Princeton moves to be friendlier to immigrants

Smiley FacePrinceton has long prided itself on being open to immigrants and this week decided to take a number of steps to make the town even friendlier toward this demographic. The council has decided to support a number of resolutions that Princeton’s Human Services Commission has recommended to make immigrants feel more at home in the community regardless of their legal status.

“This is really the result of a lot of efforts that have been done … to advance the status of immigrants in our community and to make sure we have a welcoming community and to reflect the rich contributions of everyone in our community to our economic life, to our cultural life,” says councilwoman Heather Howard.

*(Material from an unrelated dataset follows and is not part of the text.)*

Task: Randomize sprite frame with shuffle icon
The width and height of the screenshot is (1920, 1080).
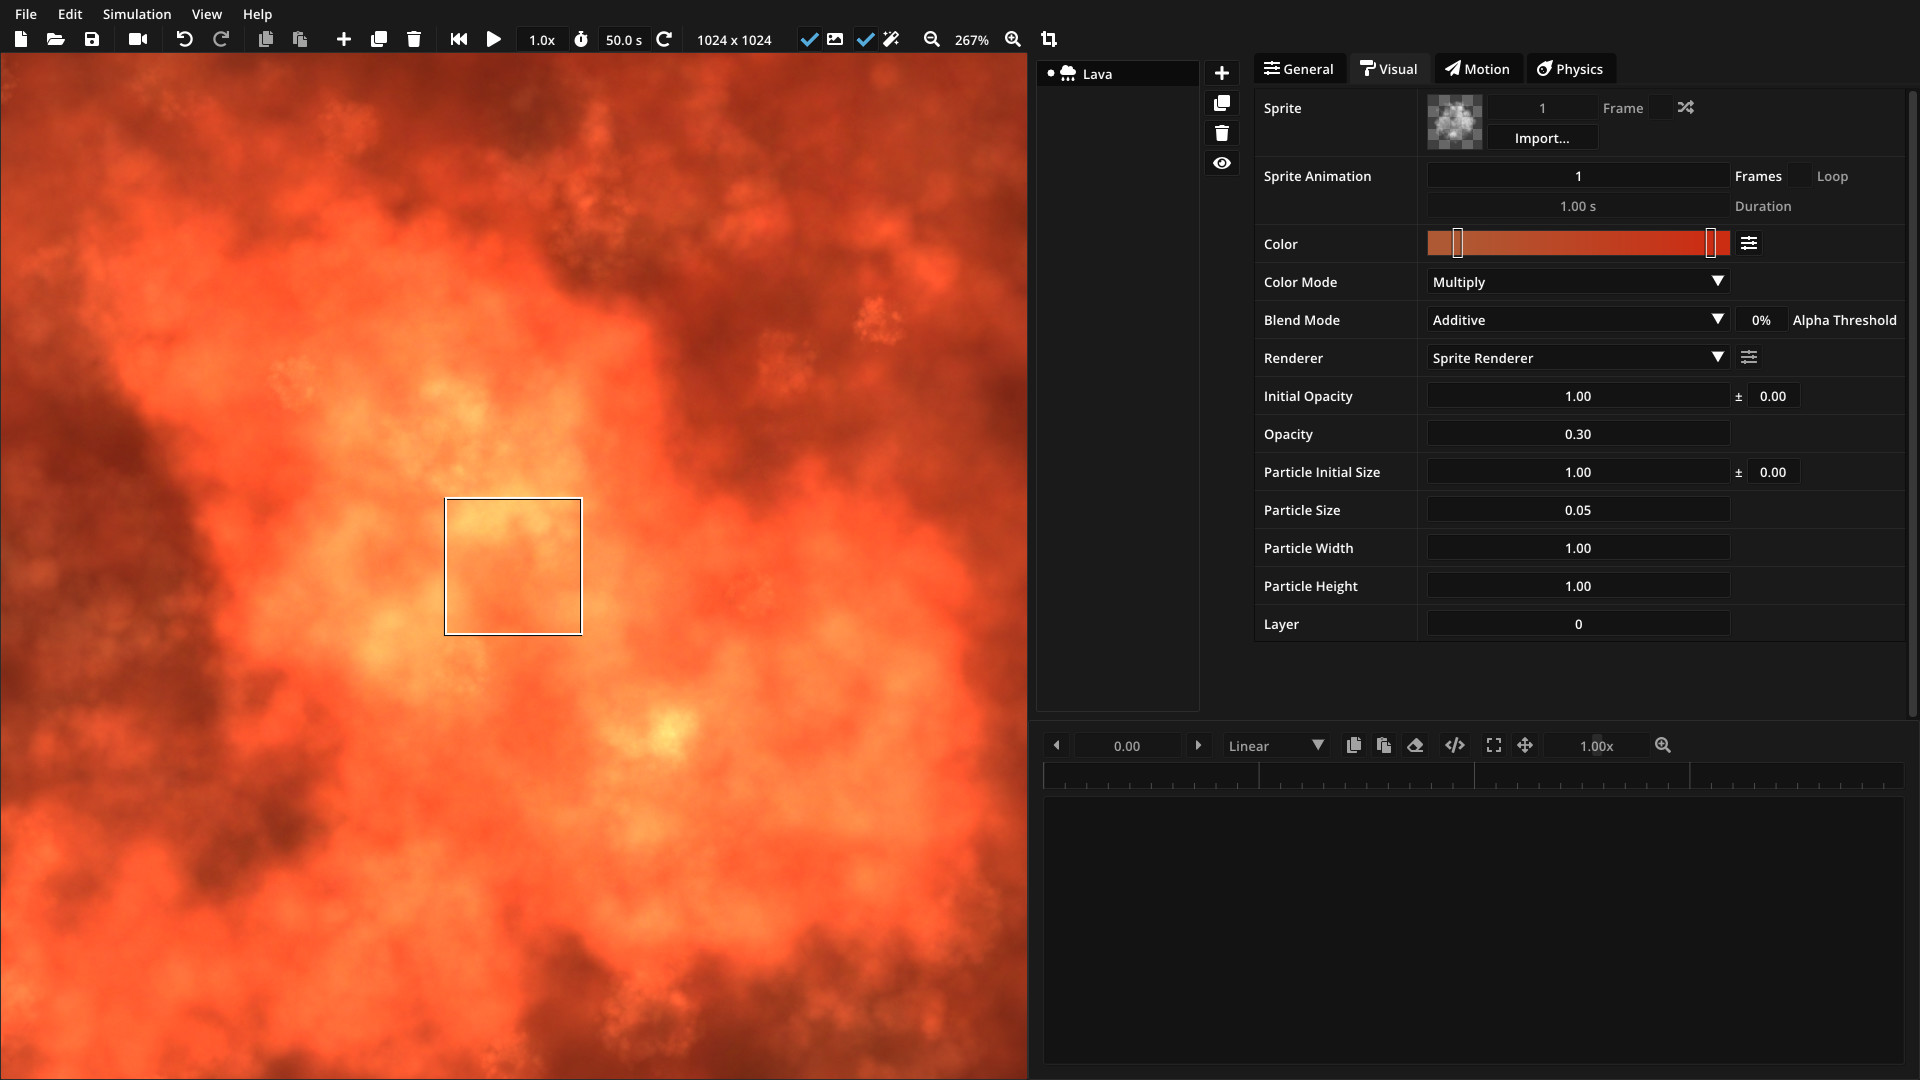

The council has passed a resolution that calls upon the state legislature to enable undocumented immigrants to acquire state driver’s licenses, which it claims would allow immigrants to travel more for the purposes of pleasure or work and make the roads safer. Ten other counties and cities have made similar resolutions. The council has also voted to become a part of Cities United for Immigration Action, a coalition of mayors from across the United States who support immigration reform, and Welcoming America, an organization based in Atlanta that collaborates with counties and cities to better integrate immigrants into communities.

The Immigration Issues subcommittee chairman, John Heilner, says that people of all ethnicities and races need to be treated equally and respected for the contributions they make to the state and to the town.